··· Given data ···

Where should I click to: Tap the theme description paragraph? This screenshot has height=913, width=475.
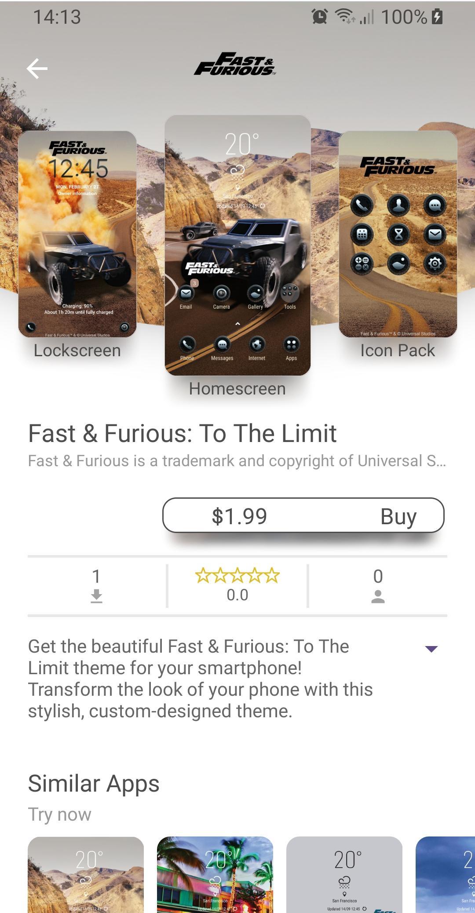tap(201, 679)
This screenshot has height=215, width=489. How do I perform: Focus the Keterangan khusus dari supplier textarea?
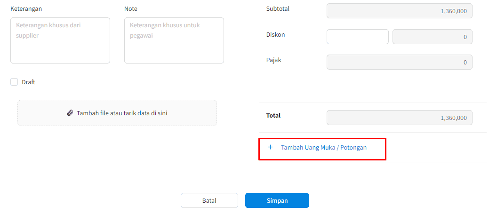pos(60,40)
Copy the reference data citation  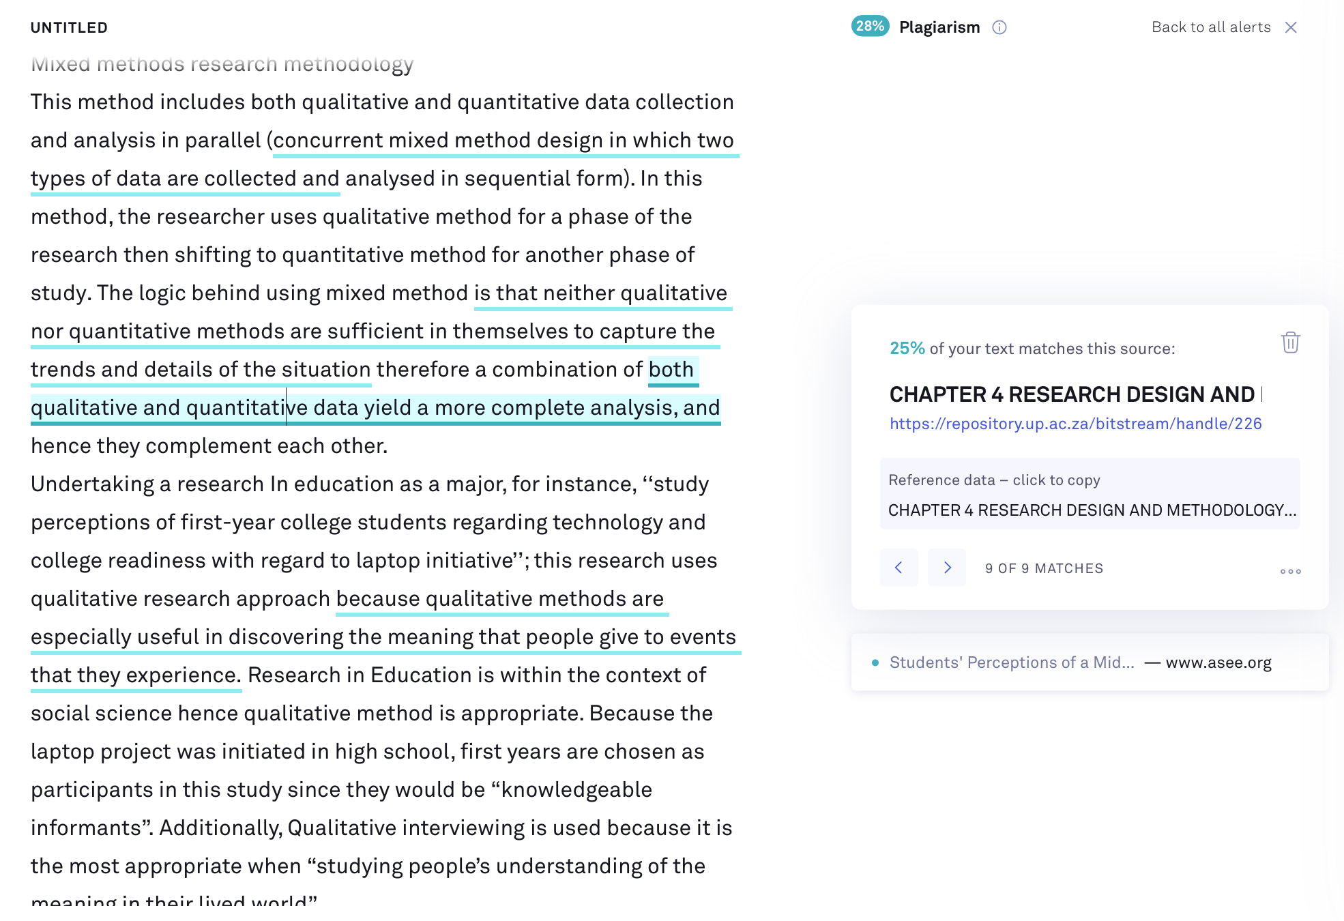tap(1090, 494)
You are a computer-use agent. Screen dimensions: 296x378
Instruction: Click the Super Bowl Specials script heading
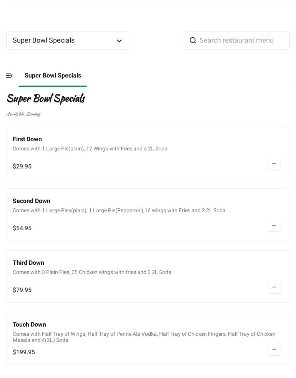pos(46,99)
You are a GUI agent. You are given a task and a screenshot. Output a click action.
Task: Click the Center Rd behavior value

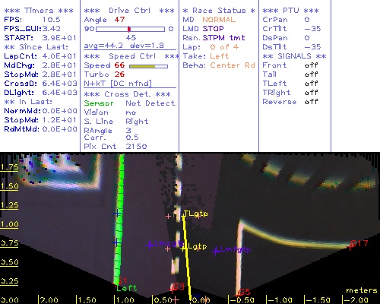[x=233, y=65]
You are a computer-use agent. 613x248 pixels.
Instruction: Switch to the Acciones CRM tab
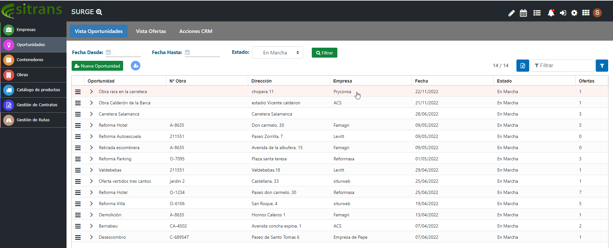point(196,31)

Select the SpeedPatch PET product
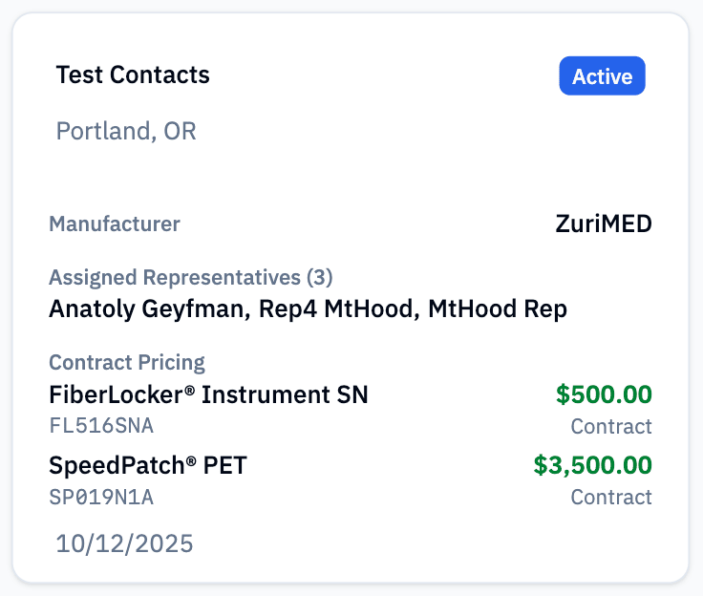click(149, 465)
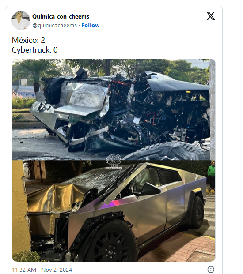The height and width of the screenshot is (274, 243).
Task: Open the Quimica_con_cheems doge avatar
Action: click(x=21, y=20)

···

§ Assigned task:
Each line from the one with "You are a GUI" through the end of the entries should be reproduced exactly. Leave out the pictures.

§ Written response:
You are a GUI agent. You are given a task and a screenshot. Output a click action.
Task: Click the Center Rd behavior value

[x=233, y=65]
You are a computer-use agent. 613x248 pixels.
Instruction: Switch to the Acciones CRM tab
point(196,31)

Select the SpeedPatch PET product
click(149, 465)
The height and width of the screenshot is (274, 243).
Task: Open the Quimica_con_cheems doge avatar
Action: click(x=21, y=20)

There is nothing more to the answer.